En consecuencia, según el censo del 2010, en este país hay poco más de 800,000 mujeres que se declaran divorciadas, mientras que más de 2,200,000 se declaran separadas. Sorprendentemente, el número de viudas registradas por el censo es aún mayor: más de 2,900,000. Lo cual nos dice que hay un gran reto pastoral que viene de las separaciones informales. Con todo lo dañino que pueda ser un divorcio, al menos en este caso se cuida la manutención de la esposa y de los hijos y los tribunales se aseguran de que se den a los dos cónyuges el acceso para mantener una relación con sus hijos. Cosa que no ocurre en las separaciones informales.
Es un hecho ampliamente documentado que las familias en donde no están ambos cónyuges, hay un empobrecimiento brutal, particularmente cuando la que queda a cargo de los hijos es la esposa. Y no está debidamente documentado el daño psicológico que reciben los hijos, que viven en la incertidumbre y en muchos casos, por supuesto indebidamente, viven un sentimiento de culpa al sentir que ellos de alguna manera han provocado la separación de los padres. En algunos casos se da el hecho de que el cónyuge que queda a cargo de los hijos provoca en ellos un resentimiento muy fuerte hacia el otro cónyuge que no está de tiempo completo con los hijos.
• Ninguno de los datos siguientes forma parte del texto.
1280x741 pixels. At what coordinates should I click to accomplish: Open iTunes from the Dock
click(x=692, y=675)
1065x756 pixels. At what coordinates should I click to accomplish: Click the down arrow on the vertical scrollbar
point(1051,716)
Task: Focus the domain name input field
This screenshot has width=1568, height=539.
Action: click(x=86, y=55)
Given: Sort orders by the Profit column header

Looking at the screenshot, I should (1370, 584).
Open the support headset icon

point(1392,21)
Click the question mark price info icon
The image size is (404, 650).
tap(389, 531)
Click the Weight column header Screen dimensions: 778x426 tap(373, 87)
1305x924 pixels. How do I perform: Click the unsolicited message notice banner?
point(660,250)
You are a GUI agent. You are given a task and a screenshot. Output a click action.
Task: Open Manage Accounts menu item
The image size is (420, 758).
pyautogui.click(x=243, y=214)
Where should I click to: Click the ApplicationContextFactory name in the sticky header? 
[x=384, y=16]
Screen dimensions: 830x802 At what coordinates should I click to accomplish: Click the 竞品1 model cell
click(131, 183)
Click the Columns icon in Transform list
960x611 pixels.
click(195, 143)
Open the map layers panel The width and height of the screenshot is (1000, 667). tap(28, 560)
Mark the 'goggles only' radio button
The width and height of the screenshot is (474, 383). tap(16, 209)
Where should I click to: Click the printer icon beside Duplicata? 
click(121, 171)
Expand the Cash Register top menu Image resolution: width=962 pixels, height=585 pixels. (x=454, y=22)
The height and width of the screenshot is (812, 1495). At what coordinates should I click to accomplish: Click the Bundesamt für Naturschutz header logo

De fondo, los hijos también son víctimas de las separaciones y el divorcio. Las que, posiblemente, reciben mayor daño.
Poco se ha hecho de una manera formal para atender a estas nuevas viudas y huérfanos. Huérfanos de cariño, incluso de recursos, de un cuidado que el cónyuge que queda su cargo no les puede dar de una manera completa, en su batalla por ganarse la vida. Viudas de cariño, apoyo, comprensión y amistad. Afortunadamente, en nuestro medio, la familia extendida sale al paso de estos problemas. Una cantidad importante de estas familias incompletas son acogidas por su familia de origen. Entre un 50 y un 60% de las viudas, madres solteras, divorciadas y abandonadas viven con su familia de origen y reciben de ella un apoyo invaluable. Es el cuerpo místico de Cristo haciéndose cargo de los suyos. Pero aún queda una proporción muy grande de familias que no reciben ese apoyo por diversas razones y en las cuales debería ofrecerles la atención de nuestras parroquias y de nuestras instituciones eclesiásticas.
Otro tema: estas separaciones, formales o informales, solo son un síntoma. Las preguntas son: ¿qué los separó? ¿Hay algo que podamos hacer, como Iglesia para evitar esas rupturas? ¿Podemos ir más allá de remediar las consecuencias?
¿Qué tal pensar en términos de una pastoral de madres y padres solos? ¿Qué tal una pastoral para estos nuevos huérfanos? Un tema que requiere de apoyos económicos y psicológicos pero sobre todo de cariño, apoyo, compresión y presencia: un lugar a donde acudir cuando ya no se soporta más, cuando el corazón duele, las culpas reales o imaginarias atacan y se siente en toda su profundidad la soledad. Que estas nuevas viudas y huérfanos no tengan que vivir el aislamiento que sintió Aquel en la cruz clamaba: «Dios mío, Dios mío: por qué me has abandonado». Y que no tengan que vivirlo porque sienten que, para el cuerpo místico de Cristo, ellos y ellas importan.